Vicente es apicultor y vive en San Miguel del Camino, una de esas pequeñas poblaciones que, rumbo a Astorga, conectan León y Santiago.
Nos conocimos hace trece años porque él quiso que yo le ayudase a entender el lenguaje de la música. De aquella época recuerdo su ya inquebrantable amor por la vida en el campo y su escaso apego a lo urbano. Entonces yo veía en él la encarnación del tópico poético que escribiera Horacio, el Beatus ille y tan bien poetizara Fray Luis en su famosa Oda a la vida retirada: «¡Qué descansada vida/ la del que huye del mundanal rüido, / y sigue la escondida / senda, por donde han ido/ los pocos sabios que en el mundo han sido;» y que Vicente resumió de una forma mucho más visual y contemporánea en su inolvidable: «a mí dame barro».

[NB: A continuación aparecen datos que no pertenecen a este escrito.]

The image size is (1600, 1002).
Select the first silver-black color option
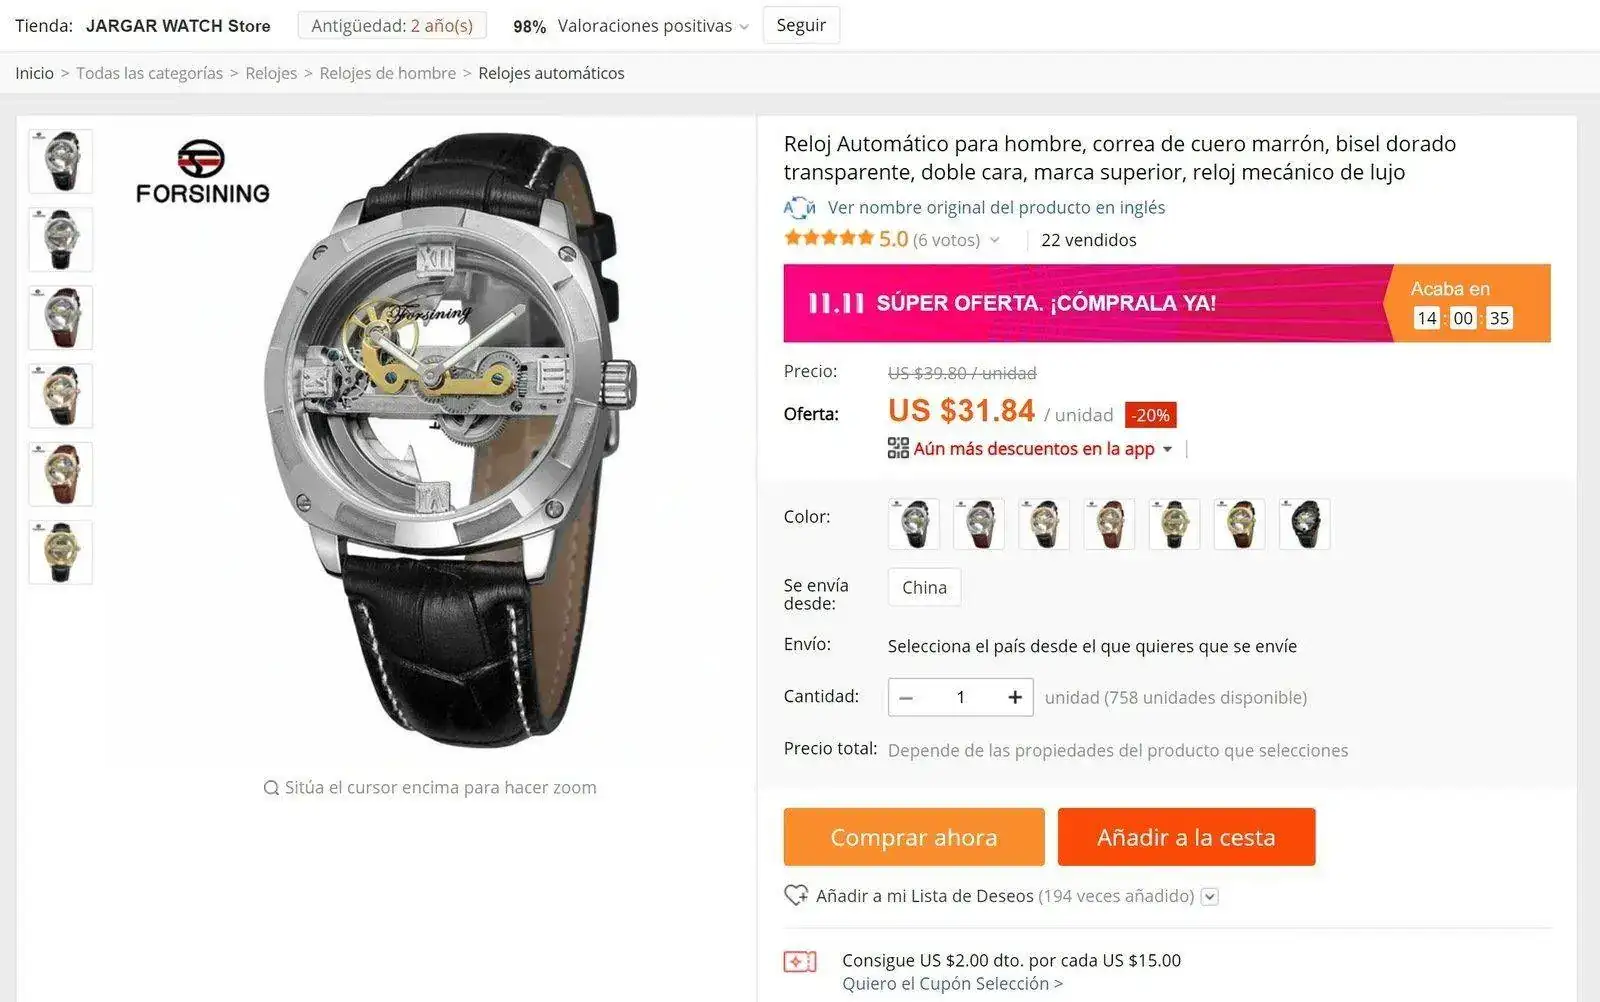pos(914,524)
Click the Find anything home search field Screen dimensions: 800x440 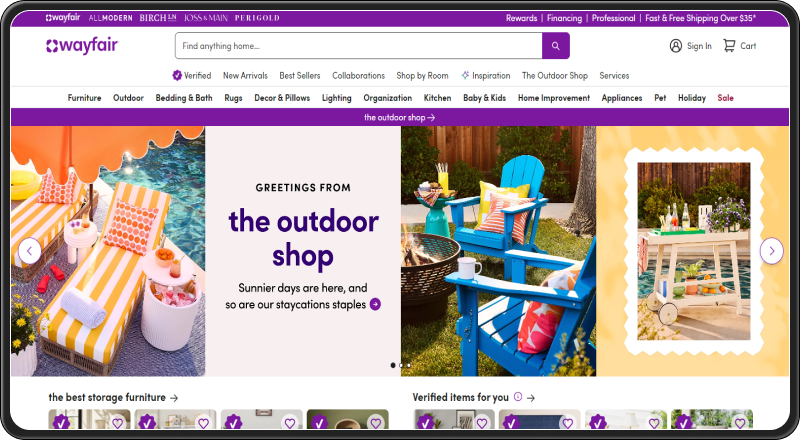pos(358,46)
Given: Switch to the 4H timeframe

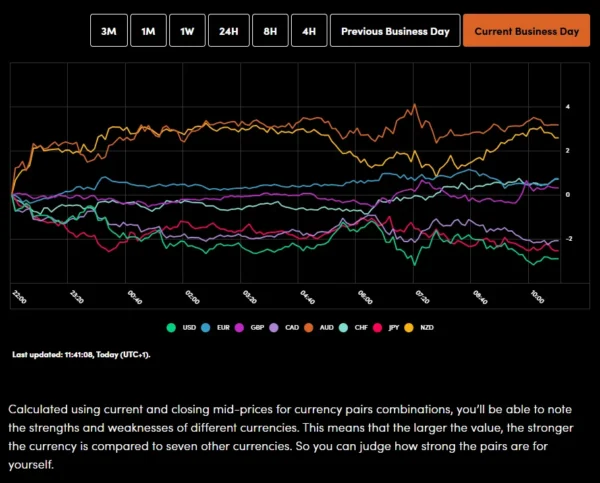Looking at the screenshot, I should click(x=310, y=31).
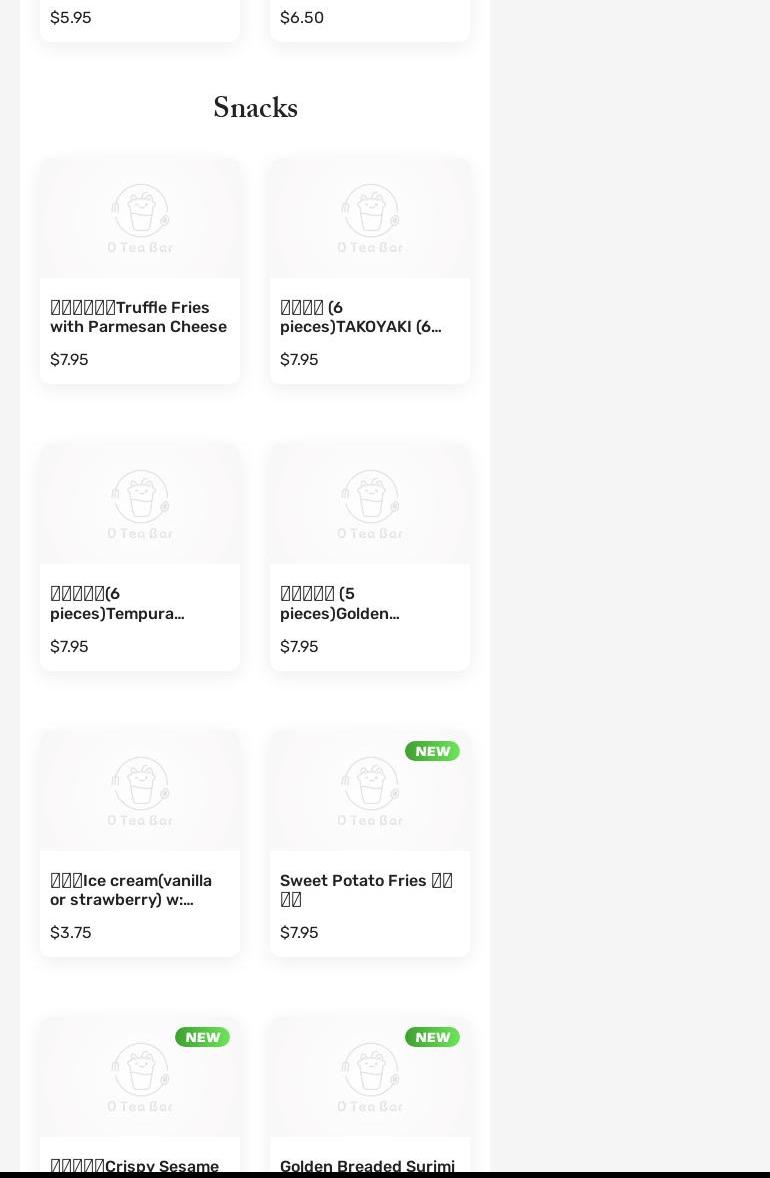Click the $3.75 Ice cream price

coord(71,932)
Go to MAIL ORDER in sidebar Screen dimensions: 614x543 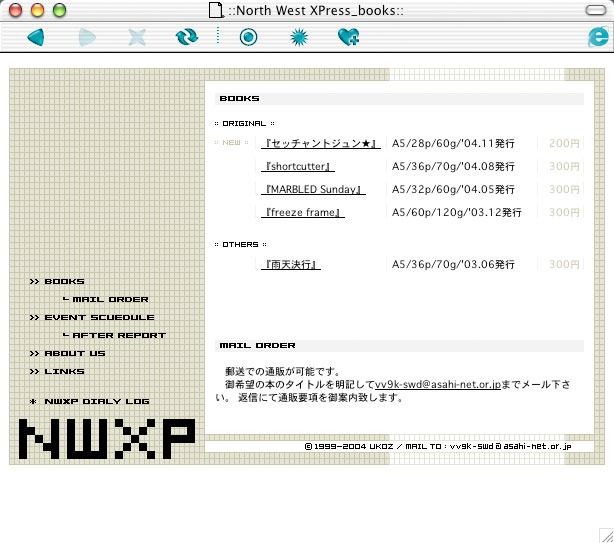pos(110,300)
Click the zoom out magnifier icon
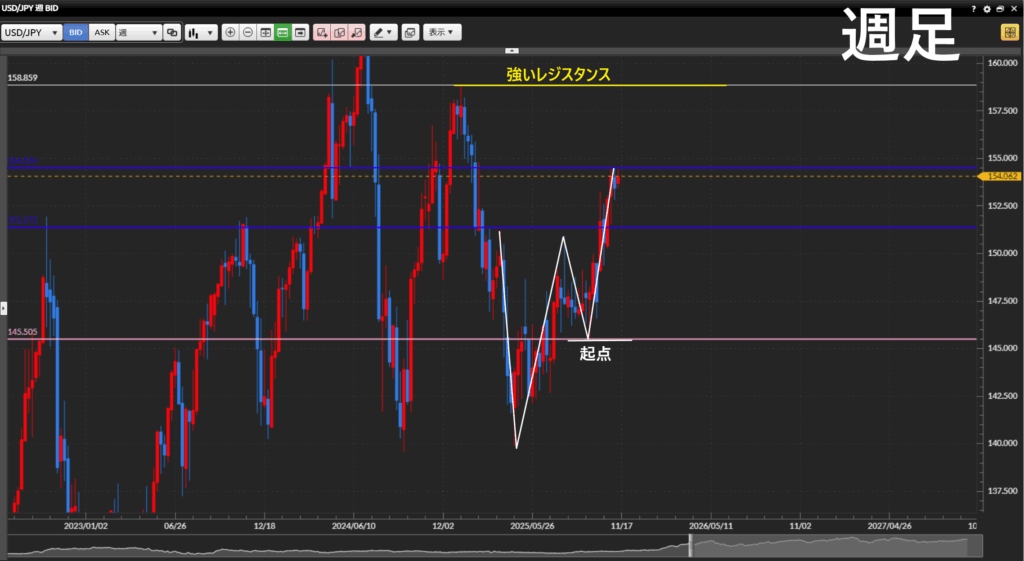 [248, 32]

El caso es que unos años después, esta columnista y Vicente volvieron a encontrarse una mañana de octubre en la que yo tosía como perro afónico y no dejaba de estornudar. Desde muy pequeña los virus me adoran y no hay bacteria que pase por mi casa que no quiera hacerme compañía. Por eso Vicente, a la semana siguiente, me trajo un tarrín de su deliciosa miel y un frasquito con gotero que ha terminado convirtiéndose en mi elixir de invierno, oro líquido y veneración, el propóleo de sus abejas.
«Ocho gotas con el zumo del desayuno de octubre a junio. Cuando se termine, búscame en el bar de San Miguel». Le hice caso y canté victoria. No más virus, analítica de diez. Ahora entiendo por qué esas lindas abejitas son imprescindibles en nuestro mundo.
Toser o no toser. Yo ya les he contado mi secreto, los milagros hay que compartirlos. Si le necesitan sigue allí, jugando la partida, en el bar del pueblo.